Now, some credit for the Raiders defense. Some, including a few Raider fans, beleive the Raiders only won because starting running back Maurice Jones drew and starting quarterback Blaine Gabbert got injured. We'll never know about MJD as he was injured so early in the game. But some feel the Raider defense made Gabbert look like Tom Brady in the first half.
I strongly disagree.
Gabbert was 8 of 12 for 112 yards and a touchdown, very misleading stats. Gabbert threw the ball past ten yards only twice both to Cecil Shorts for 19 yards and a 42 yard touchdown. Take that away and you will find a bunch of five yard throws with decent yards after the catch. Not exactly a Pro Bowl performance. Gabbert's stats do not show that he was almost intercepted and should have been flagged for intentional grounding.

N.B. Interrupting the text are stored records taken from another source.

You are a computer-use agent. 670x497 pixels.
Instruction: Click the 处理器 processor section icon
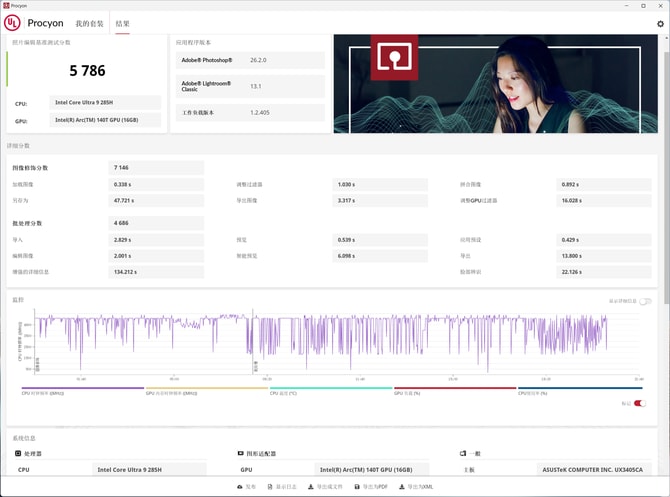click(x=19, y=453)
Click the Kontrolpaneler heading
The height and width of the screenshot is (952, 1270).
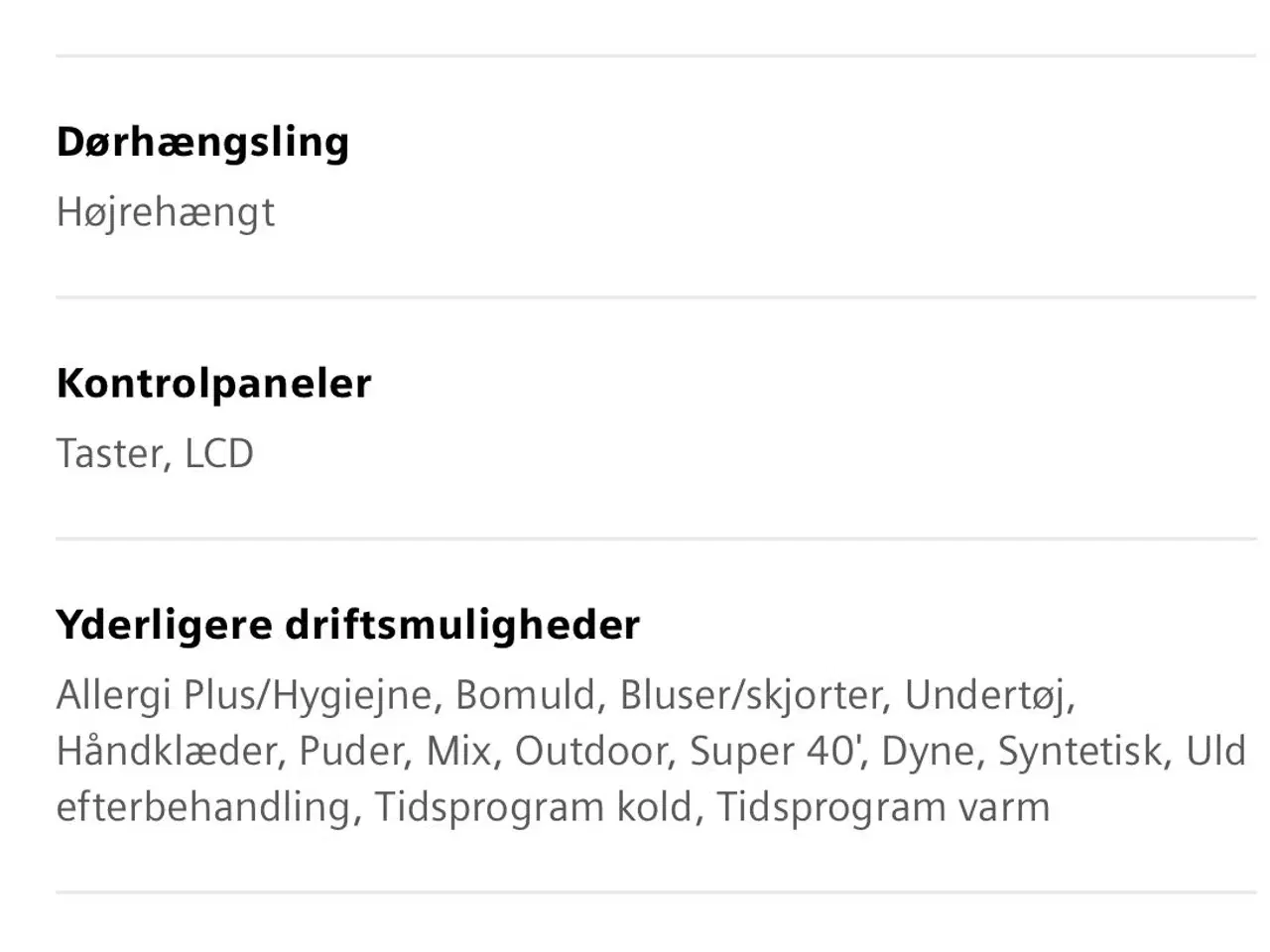[x=213, y=384]
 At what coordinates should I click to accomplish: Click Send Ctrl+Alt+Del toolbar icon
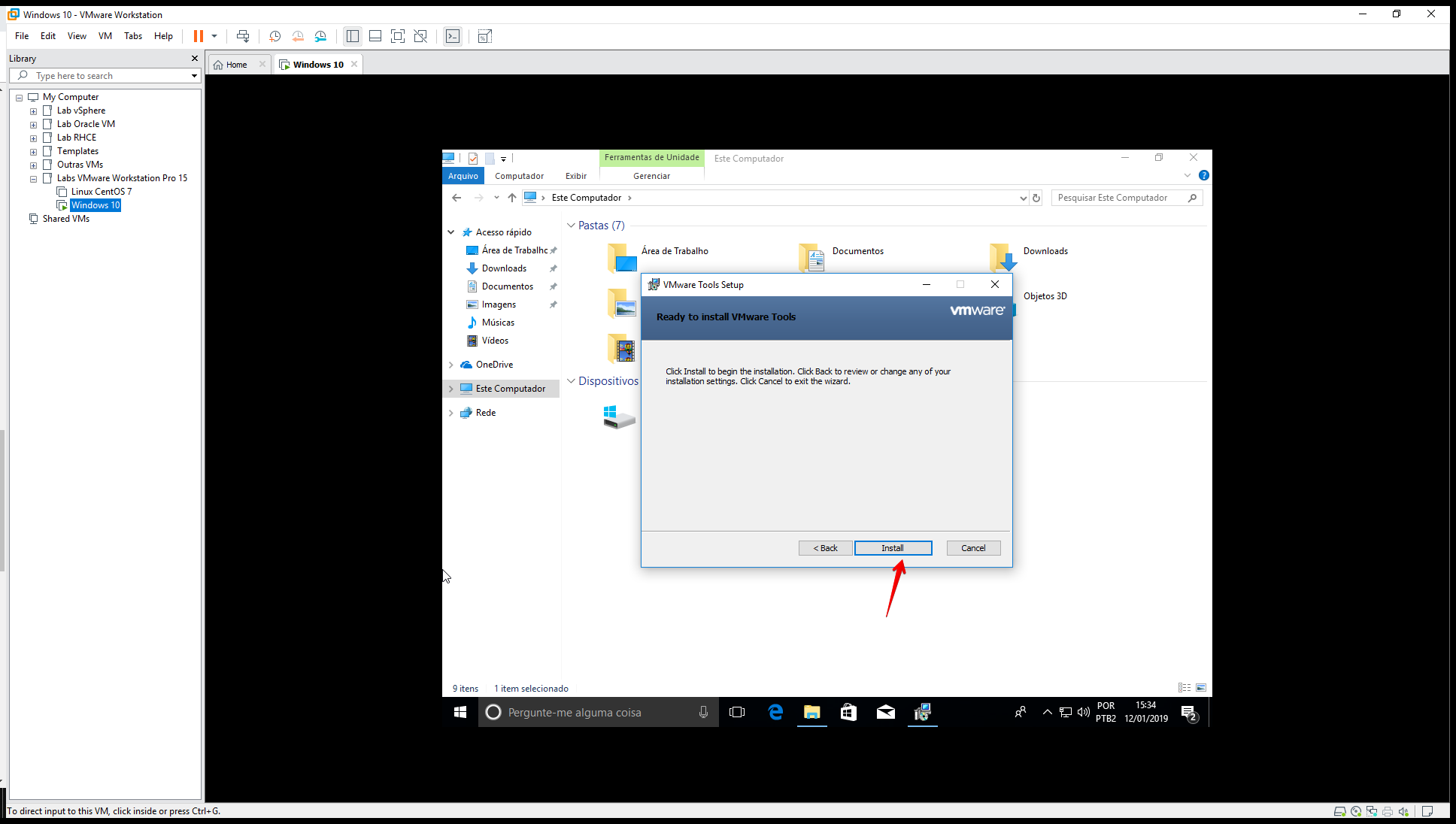(243, 36)
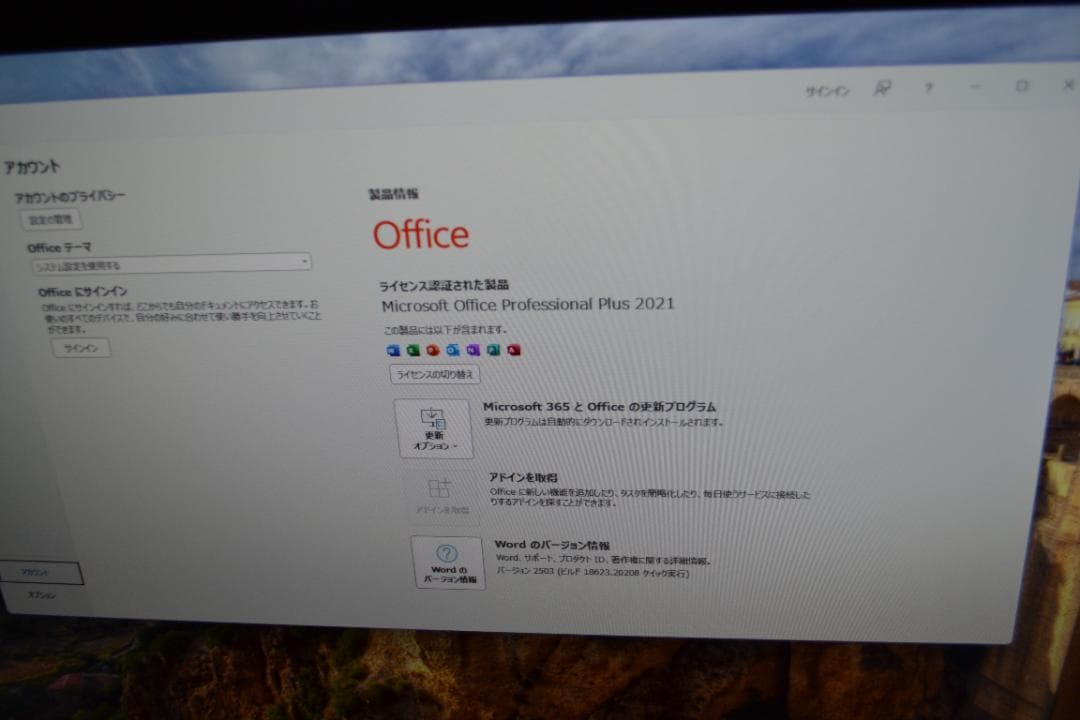Open the feedback icon in the title bar

pyautogui.click(x=884, y=88)

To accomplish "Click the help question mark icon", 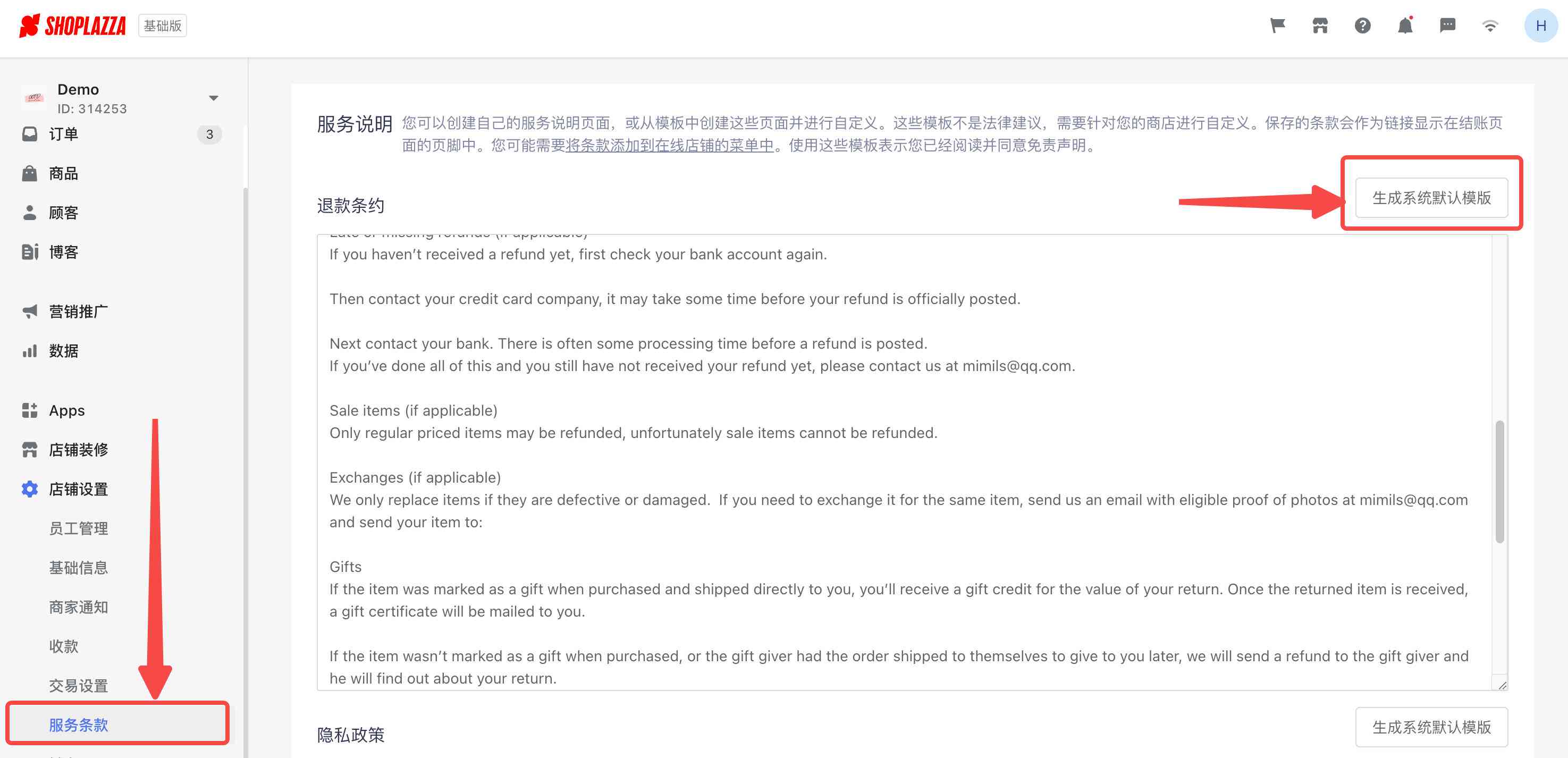I will pyautogui.click(x=1362, y=26).
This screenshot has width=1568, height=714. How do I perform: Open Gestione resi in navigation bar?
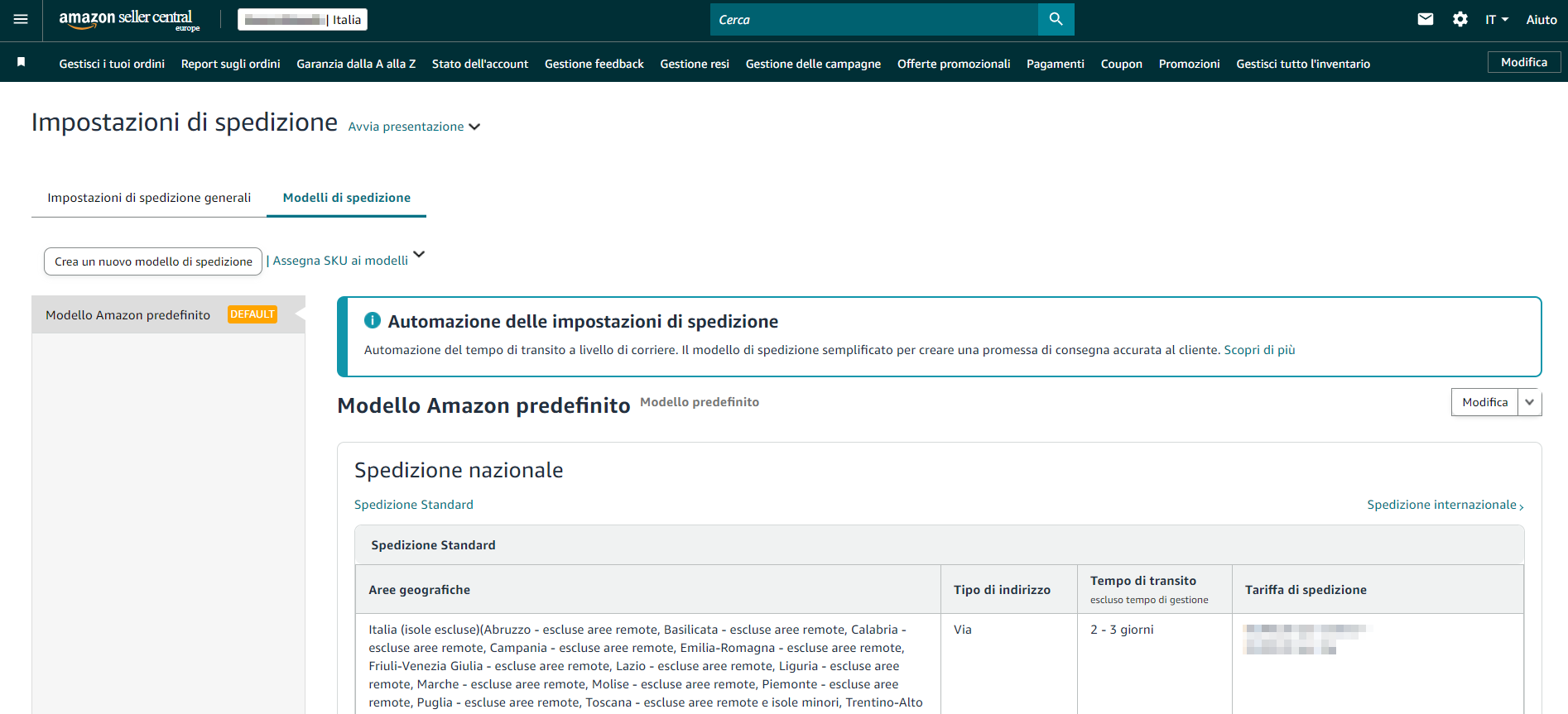click(x=694, y=64)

Ultimately the first half can be described as the Jaguars having confidence and the Raiders not executing. That being said, the Raiders shot themselves in the foot a number of times.
Offensively, the Raiders just don't look sharp. In the first half the play calling on offense was just bad and the lack of execution made it look worse.
I know we all blame Greg Knapp for every offensive flaw but an unblocked defender up the middle or a defensive end dominating a right tackle is not his fault. The #fireknapp hash tag on twitter is probably a trending topic by now, but players are responsible too.
But this is the embarrassing part.
When Carson Palmer took over the play calling in the no huddle, suddenly this offense clicked. How is your quarterback, who has only been in the system for less than a year and arguably doesn't even fit the style of offense, a better play caller than the offensive coordinator? That makes no sense.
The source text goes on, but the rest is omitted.